» **About this task**
Reproduce the records exactly.

[Entries taken from a collection]

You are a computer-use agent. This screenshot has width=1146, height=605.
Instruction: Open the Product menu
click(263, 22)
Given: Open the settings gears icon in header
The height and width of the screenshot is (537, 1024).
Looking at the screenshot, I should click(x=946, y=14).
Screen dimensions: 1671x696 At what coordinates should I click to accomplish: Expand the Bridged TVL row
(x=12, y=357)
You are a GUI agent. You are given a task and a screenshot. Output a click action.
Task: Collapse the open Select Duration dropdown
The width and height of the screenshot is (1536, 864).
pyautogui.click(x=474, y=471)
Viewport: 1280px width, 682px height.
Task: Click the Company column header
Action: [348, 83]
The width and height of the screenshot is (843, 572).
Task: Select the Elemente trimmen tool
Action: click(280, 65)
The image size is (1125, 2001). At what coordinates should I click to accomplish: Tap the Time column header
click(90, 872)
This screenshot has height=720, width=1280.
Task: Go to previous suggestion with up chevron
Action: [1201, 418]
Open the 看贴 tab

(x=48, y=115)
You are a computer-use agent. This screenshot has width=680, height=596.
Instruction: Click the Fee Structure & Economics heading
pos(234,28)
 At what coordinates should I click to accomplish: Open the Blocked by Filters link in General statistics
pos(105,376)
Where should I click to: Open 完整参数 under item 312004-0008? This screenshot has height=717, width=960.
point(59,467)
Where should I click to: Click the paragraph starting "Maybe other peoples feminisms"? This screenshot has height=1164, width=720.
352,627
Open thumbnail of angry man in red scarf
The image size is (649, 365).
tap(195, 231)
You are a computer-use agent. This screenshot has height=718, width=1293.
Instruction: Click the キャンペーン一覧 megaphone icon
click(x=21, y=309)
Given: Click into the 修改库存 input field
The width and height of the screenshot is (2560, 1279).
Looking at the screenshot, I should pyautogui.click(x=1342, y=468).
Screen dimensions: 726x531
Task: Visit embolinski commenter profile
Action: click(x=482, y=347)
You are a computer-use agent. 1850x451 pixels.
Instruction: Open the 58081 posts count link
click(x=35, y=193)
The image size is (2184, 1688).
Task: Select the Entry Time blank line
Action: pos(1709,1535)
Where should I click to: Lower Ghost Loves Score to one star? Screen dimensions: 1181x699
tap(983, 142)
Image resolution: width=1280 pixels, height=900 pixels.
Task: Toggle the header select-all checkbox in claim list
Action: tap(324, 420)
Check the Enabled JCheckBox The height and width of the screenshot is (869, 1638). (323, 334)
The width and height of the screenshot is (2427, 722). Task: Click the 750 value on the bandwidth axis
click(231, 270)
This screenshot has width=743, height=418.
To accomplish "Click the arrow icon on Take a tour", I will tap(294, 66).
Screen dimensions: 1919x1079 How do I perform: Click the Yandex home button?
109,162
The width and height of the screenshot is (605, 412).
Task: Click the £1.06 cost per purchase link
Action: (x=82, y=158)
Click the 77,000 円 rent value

» **Answer for this exercise**
You are a computer-use agent. This screenshot has width=1146, height=605.
Instruction: Open the Product menu
click(263, 22)
Given: Open the settings gears icon in header
The height and width of the screenshot is (537, 1024).
Looking at the screenshot, I should click(x=946, y=14).
Screen dimensions: 1671x696 At what coordinates should I click to accomplish: Expand the Bridged TVL row
(x=12, y=357)
You are a GUI agent. You are given a task and a screenshot. Output a click action.
Task: Collapse the open Select Duration dropdown
The width and height of the screenshot is (1536, 864).
pyautogui.click(x=474, y=471)
Viewport: 1280px width, 682px height.
Task: Click the Company column header
Action: [348, 83]
The width and height of the screenshot is (843, 572).
Task: Select the Elemente trimmen tool
Action: click(280, 65)
The image size is (1125, 2001). At what coordinates should I click to accomplish: Tap the Time column header
click(90, 872)
This screenshot has height=720, width=1280.
Task: Go to previous suggestion with up chevron
Action: [1201, 418]
Open the 看贴 tab

(x=48, y=115)
You are a computer-use agent. This screenshot has width=680, height=596.
Instruction: Click the Fee Structure & Economics heading
pos(234,28)
 At what coordinates should I click to accomplish: Open the Blocked by Filters link in General statistics
pos(105,376)
Where should I click to: Open 完整参数 under item 312004-0008? This screenshot has height=717, width=960.
point(59,467)
Where should I click to: Click the paragraph starting "Maybe other peoples feminisms"? This screenshot has height=1164, width=720.
352,627
Open thumbnail of angry man in red scarf
The image size is (649, 365).
tap(195, 231)
You are a computer-use agent. This screenshot has height=718, width=1293.
Instruction: Click the キャンペーン一覧 megaphone icon
click(x=21, y=309)
Given: Click into the 修改库存 input field
The width and height of the screenshot is (2560, 1279).
Looking at the screenshot, I should pyautogui.click(x=1342, y=468).
Screen dimensions: 726x531
Task: Visit embolinski commenter profile
Action: click(x=482, y=347)
You are a computer-use agent. 1850x451 pixels.
Instruction: Open the 58081 posts count link
click(x=35, y=193)
The image size is (2184, 1688).
Task: Select the Entry Time blank line
Action: pos(1709,1535)
Where should I click to: Lower Ghost Loves Score to one star? Screen dimensions: 1181x699
tap(983, 142)
Image resolution: width=1280 pixels, height=900 pixels.
Task: Toggle the header select-all checkbox in claim list
Action: tap(324, 420)
Check the Enabled JCheckBox The height and width of the screenshot is (869, 1638). (323, 334)
The width and height of the screenshot is (2427, 722). Task: Click the 750 value on the bandwidth axis
click(231, 270)
This screenshot has width=743, height=418.
To accomplish "Click the arrow icon on Take a tour", I will tap(294, 66).
Screen dimensions: 1919x1079 How do I perform: Click the Yandex home button?
109,162
The width and height of the screenshot is (605, 412).
Task: Click the £1.06 cost per purchase link
Action: (x=82, y=158)
Click the 77,000 円 rent value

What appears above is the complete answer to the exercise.